Deb at 8 Hours & a Lunch and Kris, the HR Capitalist have been discussing Family Friendly workplaces. They both bring up great points about being employee friendly, rather than just “employee-with-small-children” friendly. I find myself agreeing with them. But, then I read Confessions of a Community College Dean:
My college is losing yet another wonderful woman employee this week. After trying valiantly to do the two-job-family thing for a while after her son was born, she finally threw in the towel and will stay home. It’s a real loss for us. She’s very good at what she does, and we’ll have to bring in someone new who – even if good – brings a learning curve. In the meantime, her position will remain open a few months to save money. Some will do unpaid overwork to compensate, and some work will just slip through the cracks. This is how decisions get made.
The Wife and I did the two-job-family thing for several years, as my regular readers know. Even when she went to reduced hours, the day-to-day stress level was beyond belief. Life become little more than time management. And in some ways, we had it as good as it got: we could just afford a pretty good daycare center (with webcams), we worked (mostly) regular hours, and her parents were close by enough that they could be our emergency backup system when The Boy got sick and couldn’t go in. Even with all that, it was just too hard.
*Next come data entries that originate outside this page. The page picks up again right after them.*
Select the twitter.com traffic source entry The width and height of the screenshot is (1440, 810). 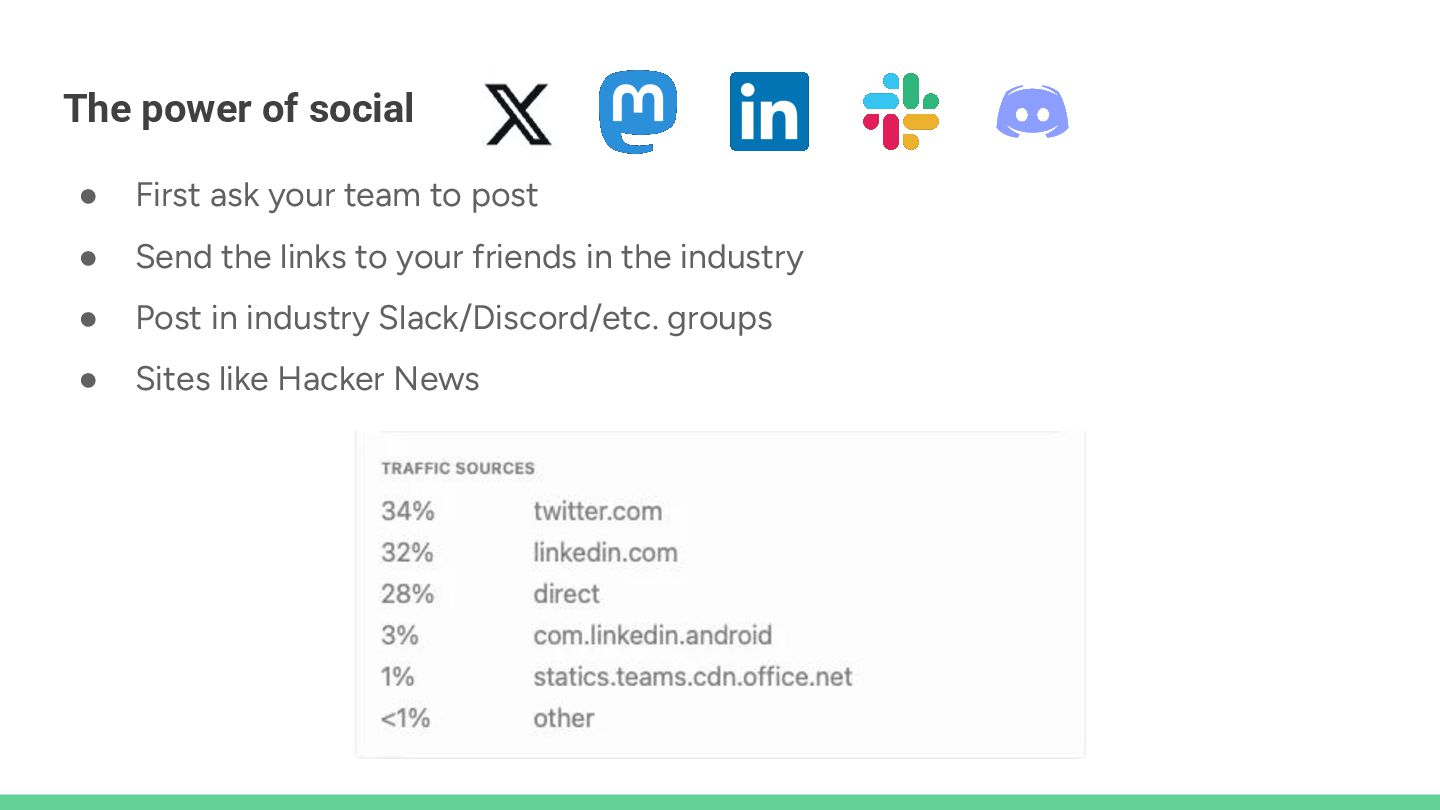597,511
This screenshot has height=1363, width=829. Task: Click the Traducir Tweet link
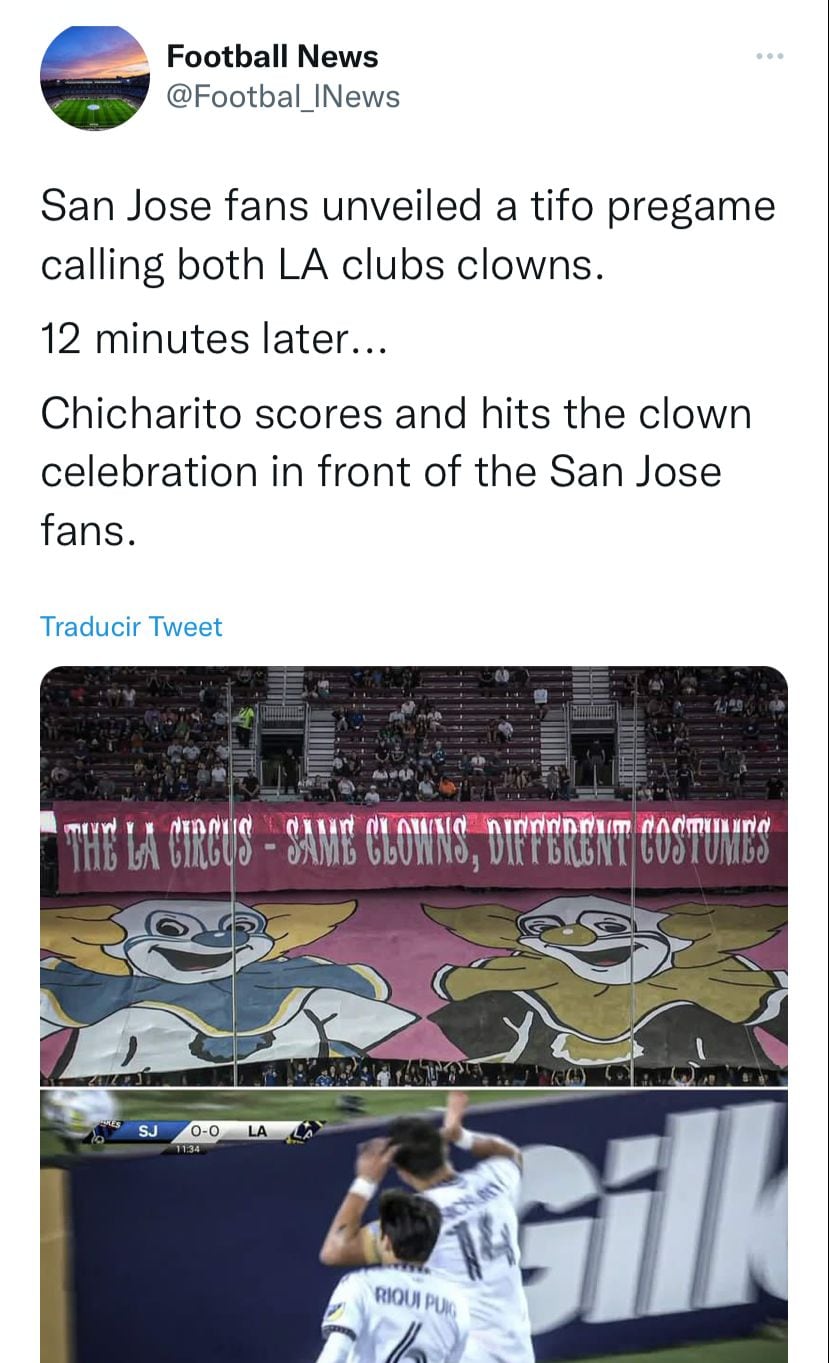tap(131, 627)
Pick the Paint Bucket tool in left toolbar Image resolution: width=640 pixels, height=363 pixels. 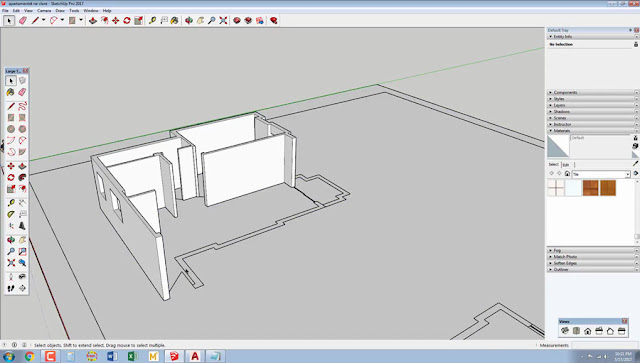coord(11,92)
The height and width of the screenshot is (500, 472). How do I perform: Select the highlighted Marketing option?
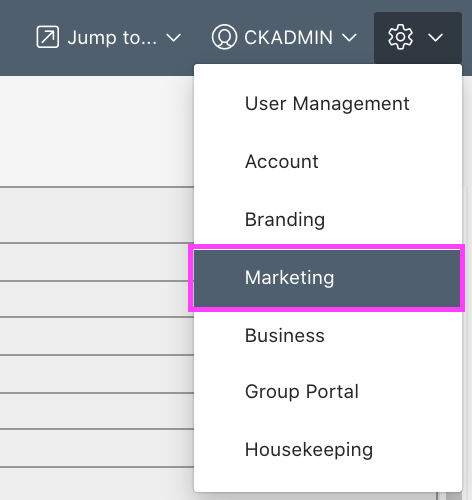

Now, regular readers know, I’m a big believer that choices have consequences. They do. And no one else should be responsible for my choices.
But, what if you’re Dean Dad and your desperately trying to hang on to a woman (or man, but in my experience it’s always almost the woman) who is trying to balance work and family. He notes that in his own family the “stress level was beyond belief.” Kids, daycare, two full time jobs.
I couldn’t do it. Well, re-wind. I wouldn’t choose to do it.
My company wanted to keep me. So, I was able to negotiate a part time position for two years and now I’m in a job share. (Job shares and part time are very different. Someday I’ll write about that.) My husband’s company offers on site daycare, which means that the Offspring goes to work with him on the days I’m in the office. She’s across the parking lot, not across town.
Family friendly? You bet. Benefits that childless workers wouldn’t need or want? You bet. (Although many childless friends have said, “I want to work part time” but when push comes to shove, they don’t want the substantial drop in pay, prestige and promotional opportunity. And don’t lie to yourself, the promotional opportunities rightly go away when you aren’t devoting your entire life to the company.)
I’m not advocating this, by the way. I’m just pointing out that choices have consequences. People make choices. Businesses make choices. What set of choices do you want to make?